Will Republicans be ready for the ObamaCare backlash?

It certainly seems like the Democrats are getting ready for the big ObamaCare backlash coming their way.  A key tactic involves entering the Witness Protection Program when they hear Barack Obama is coming to town, as with last week’s comical misadventures in North Carolina, with a friendly President chasing imperiled Senator Kay Hagan all over the state like Pepe LePew running after a black cat with a strip of white paint down her back.

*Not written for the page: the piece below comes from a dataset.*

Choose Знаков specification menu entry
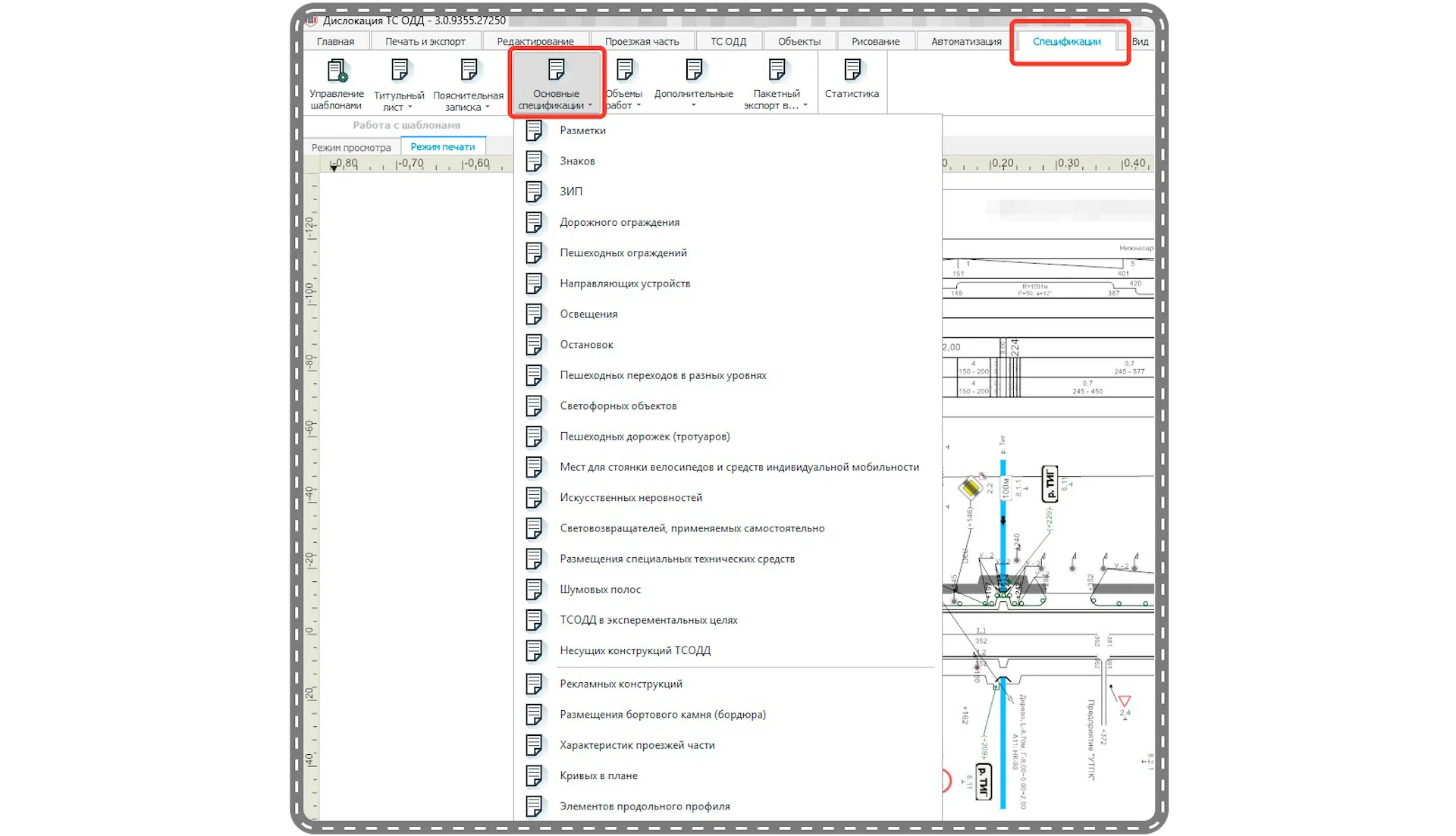The image size is (1456, 836). [577, 161]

But are the Republicans ready for what’s coming?  Because what’s coming is pretty huge.  The bad ObamaCare news has only just begun.  The storm-tossed, cancellation-riddled individual market is a fraction the size of the group insurance market, and when that blows up, Jonah Goldberg at National Review predicts it might spell the end of the New New Deal:

Even a popular president can usually expect disappointing midterm results for his party. What makes things particularly dire for Democrats is that a president’s approval rating has a significant impact on his party’s prospects. Obama’s approval rating is in the low 40s, and, while things can change, few would bet it will improve all that much between now and November.

One reason for that: The Obama administration is poised to give an incredible gift to the Republican party. Before the end of the year, up to 80 million people could see their health plans canceled. Economist Stan Veuger, my colleague at the American Enterprise Institute, estimates that at least half of the estimated 157 million people on employer-provided health plans will start losing their existing coverage by the end of 2014 because their plans don’t conform to the more generous — and expensive — demands of the Affordable Care Act. The bulk of the cancellation letters notifying employees should be going out in October, right before the midterm elections.

This could be the single most effective direct-mail campaign material in American history, and Republicans won’t even have to pay for the postage.

Yes, except… indications are that the Republicans are backing away from ObamaCare, or at least from efforts to kill it.  Jon Terbush at The Week delivered the news in an article entitled “It’s Official: The Republicans Are Done Trying to Kill ObamaCare.”  Actually, the body of the article makes it sound more like the GOP leadership still wants to repeal, or mostly repeal, ObamaCare and replace it with a Republican alternative proposal, which is more a change of tactics than strategy.  

“In that light, simply saying that an official GOP alternative is on the way is a big step away from the nihilistic rhetoric of the past,” writes Terbush.

But their rhetoric was never entirely nihilistic; that’s a false Obama talking point echoed robotically by the media.  There have been solid GOP alternatives since Day One of the ObamaCare disaster.  It sounds as if the Republican leadership wants to bring the entire party together behind something they can officially brand as The Republican Alternative ™ and push with a united effort.  Until now, some strategists have suggested that would be a mistake, because it would give the Democrats and their media allies a target to demolish, drawing attention away from ObamaCare’s failure.  It sounds like the time for standing back and letting Americans get a taste of the nightmare souffle whipped up by the Administration’s gremlins – supposedly with nearly zero oversight from the Smartest President In History – is over, and the GOP wants an alternative they can run on.

The troubling thing about Terbush’s article are the indications that groups like the Business Roundtable and Chamber of Commerce are giving up the fight and making their peace with ObamaCare as a permanent tumor in the American system.  Terbush hilariously claims ObamaCare is “starting to gain in strength and popularity” – objectively false, and one can only wonder if whatever The Week’s writers are smoking will be legalized any time soon – but Round One of the cascade failure is grinding to a halt.  It would be more fair to say that ObamaCare momentarily stopped getting worse, and the media is struggling mightily to avoid saturation coverage of the sheer chaos rampaging through the medical and insurance industries.

Round Two of ObamaCare failure will arrive in the form of those 80 million cancellation notices Jonah Goldberg described.  The big X-factor is that the initial ObamaCare debacle has probably taught the Administration a few things about dealing with the coming crisis… and a lot about dealing with public perception of the crisis.  The Democrat Party and its monstrous bureaucracy is bracing itself to weather the coming storm.  Is there any encouraging sign that Republicans are making plans to ride the winds to electoral victory, giving an unhappy but subdued American public hope they can get their liberty, money, and a functional insurance system back again?